Дверь открылась. На пороге стоял Василий Мохов.
– Ба! – только и вымолвил он, увидев меня.
– Не сочти за труд прикрыть двери, – попросил я его. – Когда шел через холл гостиницы, ничего подозрительного не заметил?
Но ему в эту минуту было явно не до мер предосторожности. Пораженно глядя на меня, он прошел в глубь комнаты и опустился в противоположное кресло.
– Будь добр, задерни занавеску, – сказал я. – Это кресло хорошо видно из окон соседнего дома.
Он встал, задернул занавеску, а затем резко шагнул ко мне. Я поднялся навстречу. Василий крепко обнял меня и похлопал по плечу.
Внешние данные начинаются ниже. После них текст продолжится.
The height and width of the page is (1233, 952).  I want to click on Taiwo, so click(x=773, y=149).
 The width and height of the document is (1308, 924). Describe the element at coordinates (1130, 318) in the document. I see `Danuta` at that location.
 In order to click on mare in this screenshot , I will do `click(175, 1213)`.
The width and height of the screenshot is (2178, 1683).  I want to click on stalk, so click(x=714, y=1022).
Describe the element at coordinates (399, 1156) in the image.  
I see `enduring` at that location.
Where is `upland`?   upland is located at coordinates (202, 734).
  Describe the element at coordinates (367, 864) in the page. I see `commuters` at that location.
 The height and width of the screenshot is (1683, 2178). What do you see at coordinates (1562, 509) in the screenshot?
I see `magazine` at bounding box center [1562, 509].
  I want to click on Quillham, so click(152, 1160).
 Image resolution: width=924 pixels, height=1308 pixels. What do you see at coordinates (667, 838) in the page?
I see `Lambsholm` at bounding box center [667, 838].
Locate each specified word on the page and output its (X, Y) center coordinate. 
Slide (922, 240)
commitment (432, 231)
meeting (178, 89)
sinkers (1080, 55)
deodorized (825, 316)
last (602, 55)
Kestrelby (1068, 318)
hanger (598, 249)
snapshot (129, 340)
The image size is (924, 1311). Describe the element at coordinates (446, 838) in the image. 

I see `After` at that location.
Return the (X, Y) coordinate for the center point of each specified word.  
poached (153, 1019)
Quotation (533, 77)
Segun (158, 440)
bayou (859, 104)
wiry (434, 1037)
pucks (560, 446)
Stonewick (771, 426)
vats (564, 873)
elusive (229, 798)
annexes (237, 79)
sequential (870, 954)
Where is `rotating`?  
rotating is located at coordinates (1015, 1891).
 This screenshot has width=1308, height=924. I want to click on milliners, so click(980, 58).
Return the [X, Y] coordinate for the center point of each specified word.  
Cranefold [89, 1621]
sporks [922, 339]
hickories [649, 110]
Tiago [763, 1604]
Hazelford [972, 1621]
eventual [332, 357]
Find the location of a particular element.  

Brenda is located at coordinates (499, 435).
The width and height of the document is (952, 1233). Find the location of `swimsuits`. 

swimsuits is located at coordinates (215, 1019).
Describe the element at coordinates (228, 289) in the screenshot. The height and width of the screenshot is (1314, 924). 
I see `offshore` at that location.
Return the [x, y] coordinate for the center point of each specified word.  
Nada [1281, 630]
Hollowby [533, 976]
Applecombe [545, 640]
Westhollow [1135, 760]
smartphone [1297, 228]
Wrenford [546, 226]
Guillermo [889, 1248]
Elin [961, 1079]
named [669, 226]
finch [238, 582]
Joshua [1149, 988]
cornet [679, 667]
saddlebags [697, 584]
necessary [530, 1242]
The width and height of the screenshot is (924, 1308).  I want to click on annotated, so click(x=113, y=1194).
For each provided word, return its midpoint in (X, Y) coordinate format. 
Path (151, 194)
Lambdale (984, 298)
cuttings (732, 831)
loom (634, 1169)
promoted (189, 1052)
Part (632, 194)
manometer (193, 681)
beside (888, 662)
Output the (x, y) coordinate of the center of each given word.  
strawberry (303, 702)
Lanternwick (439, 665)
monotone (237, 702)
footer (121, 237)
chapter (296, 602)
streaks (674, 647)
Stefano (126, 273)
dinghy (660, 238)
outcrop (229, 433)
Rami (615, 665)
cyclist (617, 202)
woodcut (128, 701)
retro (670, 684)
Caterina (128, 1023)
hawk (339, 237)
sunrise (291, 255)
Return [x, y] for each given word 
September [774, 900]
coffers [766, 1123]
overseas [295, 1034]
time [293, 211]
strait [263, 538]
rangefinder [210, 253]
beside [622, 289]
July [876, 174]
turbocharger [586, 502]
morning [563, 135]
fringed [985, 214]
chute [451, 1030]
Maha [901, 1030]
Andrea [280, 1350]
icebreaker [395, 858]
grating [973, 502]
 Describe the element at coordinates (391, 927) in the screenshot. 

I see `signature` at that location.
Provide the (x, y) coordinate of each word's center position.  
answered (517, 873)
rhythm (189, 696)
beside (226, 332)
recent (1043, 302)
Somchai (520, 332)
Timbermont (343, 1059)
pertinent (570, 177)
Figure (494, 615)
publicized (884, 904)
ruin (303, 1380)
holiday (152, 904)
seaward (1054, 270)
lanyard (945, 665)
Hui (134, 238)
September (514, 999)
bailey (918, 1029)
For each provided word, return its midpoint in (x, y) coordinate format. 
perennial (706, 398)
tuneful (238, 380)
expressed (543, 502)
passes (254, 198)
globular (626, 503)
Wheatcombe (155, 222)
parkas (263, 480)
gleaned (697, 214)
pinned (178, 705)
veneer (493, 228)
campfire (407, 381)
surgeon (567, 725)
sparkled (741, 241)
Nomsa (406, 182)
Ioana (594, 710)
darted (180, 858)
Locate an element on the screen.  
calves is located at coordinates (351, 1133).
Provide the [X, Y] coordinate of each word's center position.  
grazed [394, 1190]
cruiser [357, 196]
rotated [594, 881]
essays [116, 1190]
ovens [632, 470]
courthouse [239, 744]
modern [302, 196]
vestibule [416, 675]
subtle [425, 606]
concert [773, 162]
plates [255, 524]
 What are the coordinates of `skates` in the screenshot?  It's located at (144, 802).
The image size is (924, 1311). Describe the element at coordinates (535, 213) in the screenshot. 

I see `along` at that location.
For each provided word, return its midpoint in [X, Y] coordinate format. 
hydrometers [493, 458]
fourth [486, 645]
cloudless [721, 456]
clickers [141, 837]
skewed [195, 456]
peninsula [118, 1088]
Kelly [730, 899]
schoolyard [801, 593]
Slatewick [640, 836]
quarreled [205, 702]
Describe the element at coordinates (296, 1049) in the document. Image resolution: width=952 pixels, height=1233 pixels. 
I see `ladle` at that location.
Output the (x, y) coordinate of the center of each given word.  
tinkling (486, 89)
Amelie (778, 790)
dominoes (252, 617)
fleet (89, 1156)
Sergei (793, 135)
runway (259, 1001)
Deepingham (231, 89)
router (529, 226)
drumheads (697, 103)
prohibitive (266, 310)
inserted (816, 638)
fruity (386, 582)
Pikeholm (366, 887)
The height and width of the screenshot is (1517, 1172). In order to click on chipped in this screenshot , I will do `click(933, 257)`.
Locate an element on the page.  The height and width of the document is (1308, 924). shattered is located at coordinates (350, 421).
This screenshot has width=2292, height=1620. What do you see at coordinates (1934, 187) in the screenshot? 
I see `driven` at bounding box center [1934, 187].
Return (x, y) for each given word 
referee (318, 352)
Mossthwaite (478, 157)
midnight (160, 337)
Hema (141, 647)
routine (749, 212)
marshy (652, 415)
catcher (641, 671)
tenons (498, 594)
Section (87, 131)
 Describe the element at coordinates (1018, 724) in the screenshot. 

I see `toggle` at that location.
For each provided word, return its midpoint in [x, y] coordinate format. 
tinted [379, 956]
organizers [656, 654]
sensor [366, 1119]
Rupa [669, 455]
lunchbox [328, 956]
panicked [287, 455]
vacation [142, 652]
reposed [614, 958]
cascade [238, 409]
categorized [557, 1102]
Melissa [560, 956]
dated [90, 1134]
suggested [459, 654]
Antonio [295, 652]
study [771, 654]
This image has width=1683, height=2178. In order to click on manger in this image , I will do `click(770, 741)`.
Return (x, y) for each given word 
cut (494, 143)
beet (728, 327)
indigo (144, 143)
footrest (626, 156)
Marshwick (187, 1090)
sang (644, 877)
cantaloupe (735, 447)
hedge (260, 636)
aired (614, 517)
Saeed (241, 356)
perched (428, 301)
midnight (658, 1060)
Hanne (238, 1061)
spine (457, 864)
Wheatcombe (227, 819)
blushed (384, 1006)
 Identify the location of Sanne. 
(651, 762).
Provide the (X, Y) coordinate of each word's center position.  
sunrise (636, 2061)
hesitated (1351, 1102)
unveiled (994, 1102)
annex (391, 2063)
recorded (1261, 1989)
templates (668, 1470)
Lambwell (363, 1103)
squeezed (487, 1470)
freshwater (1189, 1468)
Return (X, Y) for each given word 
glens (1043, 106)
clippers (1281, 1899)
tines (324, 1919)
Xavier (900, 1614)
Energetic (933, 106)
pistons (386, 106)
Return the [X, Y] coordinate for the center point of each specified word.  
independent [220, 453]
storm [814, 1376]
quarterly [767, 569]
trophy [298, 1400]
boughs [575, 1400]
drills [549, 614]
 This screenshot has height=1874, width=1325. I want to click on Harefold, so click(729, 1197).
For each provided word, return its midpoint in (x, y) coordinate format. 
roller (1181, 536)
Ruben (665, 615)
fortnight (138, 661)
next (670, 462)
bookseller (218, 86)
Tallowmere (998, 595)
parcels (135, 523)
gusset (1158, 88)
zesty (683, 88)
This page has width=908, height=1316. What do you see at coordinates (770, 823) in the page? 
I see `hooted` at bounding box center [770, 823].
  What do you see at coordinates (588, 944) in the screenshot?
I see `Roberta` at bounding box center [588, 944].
Я сам не ожидал, что увижусь сегодня с ним, и был немного растерян.
– Жив, жив, – повторял он. – Я так рад!
Мы давно были дружны с ним, еще с того времени, когда служили следователями в областной прокуратуре. Потом наши пути разошлись – он так и остался работать в прокуратуре, а я получил направление в Четырнадцатый Отдел. Тем не менее, наша дружба не прервалась – мы часто встречались, вместе проводили отпуск, ездили на рыбалку, охотились. Он был свидетелем на моей свадьбе, я – на его…
Успокоившись, наконец, Василий вновь расположился в кресле напротив и задал совершенно идиотский вопрос:
– А почему ты жив?
Такой идиотский вопрос мог вызвать такой же дурацкий ответ:
– Потому что меня не убили.
– Но я же сам видел твое тело, распоротое автоматными очередями. Очень неаппетитное зрелище.
– Это был не я, а мой напарник. Он тогда только-только прилетел из Смоленска, и здесь его мало кто знал в лицо. Когда мы попали в засаду, его сразу убили.
Мохов знал, что Четырнадцатый Отдел обладал большими полномочиями по борьбе с организованной преступностью. На последней стадии его деятельности Мохов даже координировал деятельность нашего отдела со стороны правоохранительных органов Коми АССР.
Наше подразделение возглавлял капитан Комин, который славился своей неустрашимостью и неподкупностью. Комин воистину обладал сыскным нюхом. Он чувствовал, кто из общественных деятелей или сотрудников милиции причастен к криминальному бизнесу. Его подозрения всегда оправдывались. Он первый высказал предположение, что наш северный район является перевалочной базой во всемирной структуре наркобизнеса. Он стремился «нащупать» ту цепочку, по звеньям которой гнали из Южной Америки героин и крэг в Восточно-Европейскую часть России.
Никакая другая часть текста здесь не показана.